Dick Grayson is useless in this scene – he takes out the guard but somehow can’t get into the room Rachel is being held in. Rachel’s soul-self needs to kill the man.

It’s quite disgusting to watch. When Dick finally gets in, he asks Rachel what happened. She doesn’t know and Dick is left more perplexed.

Turns out Dick has a completely different car ready for demonic road trips. The Porsche is a ‘family heirloom’. A baffled Rachel asks if this is from the circus, and Dick replies, ‘not the one you’re thinking of’. This has got to be the best line in the entire Titans pilot episode. We don’t know where Dick is taking Rachel, but it’s somewhere safe. My guess is he’s going back to Gotham.

Next.
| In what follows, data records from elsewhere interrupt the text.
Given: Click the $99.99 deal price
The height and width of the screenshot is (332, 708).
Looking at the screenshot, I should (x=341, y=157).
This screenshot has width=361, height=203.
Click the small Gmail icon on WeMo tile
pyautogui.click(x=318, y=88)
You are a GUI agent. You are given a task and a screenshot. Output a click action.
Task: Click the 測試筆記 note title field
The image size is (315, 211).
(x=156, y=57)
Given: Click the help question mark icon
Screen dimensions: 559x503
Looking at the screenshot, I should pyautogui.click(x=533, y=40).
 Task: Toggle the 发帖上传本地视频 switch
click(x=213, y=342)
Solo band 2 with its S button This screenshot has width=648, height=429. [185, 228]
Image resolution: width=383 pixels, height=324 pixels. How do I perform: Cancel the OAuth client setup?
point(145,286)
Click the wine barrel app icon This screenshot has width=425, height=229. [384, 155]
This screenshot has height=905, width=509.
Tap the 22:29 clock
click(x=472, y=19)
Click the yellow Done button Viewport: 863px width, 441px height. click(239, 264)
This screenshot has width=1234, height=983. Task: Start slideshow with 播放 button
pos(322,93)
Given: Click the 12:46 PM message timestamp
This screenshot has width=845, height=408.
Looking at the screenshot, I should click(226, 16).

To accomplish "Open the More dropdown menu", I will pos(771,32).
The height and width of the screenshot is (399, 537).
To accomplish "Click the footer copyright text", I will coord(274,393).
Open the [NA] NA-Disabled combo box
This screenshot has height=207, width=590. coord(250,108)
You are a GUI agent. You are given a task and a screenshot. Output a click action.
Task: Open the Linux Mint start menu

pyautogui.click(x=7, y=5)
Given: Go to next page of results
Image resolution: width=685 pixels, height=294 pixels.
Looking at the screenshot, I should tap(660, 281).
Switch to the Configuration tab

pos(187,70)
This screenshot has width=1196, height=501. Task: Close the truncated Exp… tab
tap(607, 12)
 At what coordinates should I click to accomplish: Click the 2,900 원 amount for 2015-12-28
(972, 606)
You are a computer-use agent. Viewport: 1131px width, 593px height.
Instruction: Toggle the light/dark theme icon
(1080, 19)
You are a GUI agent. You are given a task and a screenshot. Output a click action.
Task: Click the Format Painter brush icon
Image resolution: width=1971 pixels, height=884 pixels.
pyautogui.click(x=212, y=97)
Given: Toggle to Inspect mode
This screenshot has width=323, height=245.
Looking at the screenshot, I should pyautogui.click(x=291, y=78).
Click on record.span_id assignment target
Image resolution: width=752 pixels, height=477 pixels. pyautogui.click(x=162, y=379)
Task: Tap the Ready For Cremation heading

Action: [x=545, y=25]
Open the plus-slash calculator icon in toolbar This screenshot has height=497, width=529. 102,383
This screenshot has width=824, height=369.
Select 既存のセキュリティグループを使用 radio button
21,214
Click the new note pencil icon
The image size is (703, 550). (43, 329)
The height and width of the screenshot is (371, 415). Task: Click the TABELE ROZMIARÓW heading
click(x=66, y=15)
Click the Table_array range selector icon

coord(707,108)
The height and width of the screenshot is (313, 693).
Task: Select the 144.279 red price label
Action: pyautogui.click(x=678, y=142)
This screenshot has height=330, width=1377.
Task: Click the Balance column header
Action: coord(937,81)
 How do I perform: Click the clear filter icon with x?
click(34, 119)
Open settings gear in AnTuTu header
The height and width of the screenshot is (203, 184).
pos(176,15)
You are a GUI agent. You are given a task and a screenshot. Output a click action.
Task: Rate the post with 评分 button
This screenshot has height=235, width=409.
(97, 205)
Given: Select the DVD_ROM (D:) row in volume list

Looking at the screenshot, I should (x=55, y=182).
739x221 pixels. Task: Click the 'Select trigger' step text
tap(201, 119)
Titans: DC Universe show to stream on Netflix International. dark

Covington, Ohio. An electronics store has been raided by a CGI tiger. Why is there a guard in an empty, out-of-hours store, anyway? The tiger has inexplicably stopped in the corridor to fiddle or count the games it has stolen, giving the guard enough time to shoot at it.

It runs off into the woods and transforms, painfully slowly, into Ryan Potter’s Garfield Logan. It took that long for Gar to enter the fray? This is a tonally divergent way to end a dark and gloomy episode. But, I am digging this electronic music by Clint Mansell and Kevin Kiner.